6.Laparoscopic simple prostatectomy for large volume benign prostate hyperplasia: a report of 30 cases
Changjian SHI ; Bosen DU ; Jie XU ; Minglang LIAO ; Wei GAN ; Huihua JI ; Yun LIU ; Zhenglong ZHANG ; Sheng CHEN ; Tianbao WANG ; Yi GAO ; Yunfei LI
Journal of Modern Urology 2023;28(8):654-658
【Objective】 To investigate the feasibility of laparoscopic simple prostatectomy (LSP) in the treatment of large volume benign prostate hyperplasia (BPH). 【Methods】 Clinical and follow-up data of 30 patients with large volume BPH treated with LSP in our hospital during Feb.2019 and Dec.2021 were retrospectively analyzed. All patients underwent extraperitoneal LSP operation. The perioperative and 1-12 month postoperative follow-up data were analyzed. 【Results】 The average prostate volume was (92.4±38.9) mL, operation time (125±45) min, and weight of resected prostate (60.25±16.90) g. The hemoglobin decreased by (12.21±7.25) g/d after operation. No blood transfusion was needed. There was no need for bladder irrigation after operation in 21 cases (70%), and 9 cases (30%) had bladder irrigation time of (0.95±0.49) d.
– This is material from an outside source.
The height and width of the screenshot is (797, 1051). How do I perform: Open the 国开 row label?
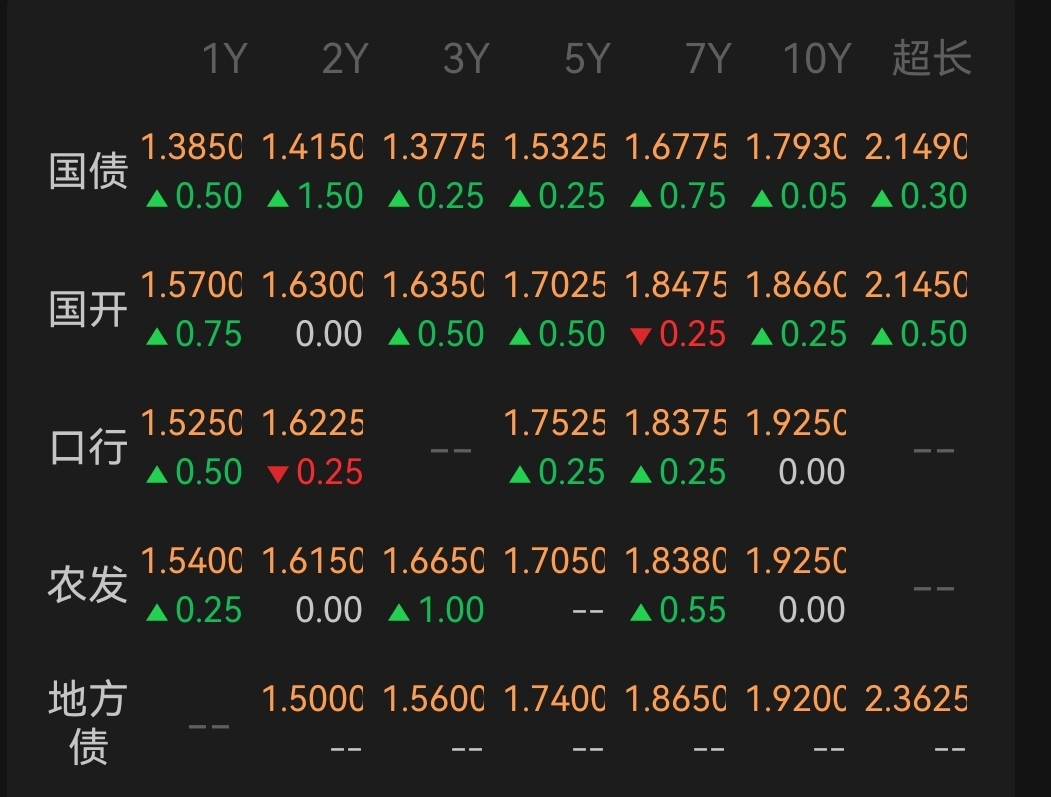click(89, 310)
The postoperative catheter indwelling time was (6.92±2.51) d, and hospital stay (5.36±1.63) d. During the follow-up of (9.25±5.4) months, there was 1 case of postoperative intestinal obstruction (Clavien-Dindo grade II), 1 case of transient urinary incontinence (Clavien-Dindo grade I), and 1 case of delayed hematuria (Clavien-Dindo grade I). No urethral stricture occurred. The maximum urinary flow rate (Qmax), post-void residual urine volume (PVR), International Prostate Symptom Score (IPSS) and quality of life (QoL) 3 months after operation were significantly improved compared with those before operation (P<0.05). There was no significant difference in sexual function before and after operation (P>0.05). 【Conclusion】 LSP is safe and effective in the treatment of large volume BPH. It has advantages of complete resection of glands, minor bleeding and short postoperative bladder irrigation time. However, it still needs to be confirmed by a prospective control study of large samples.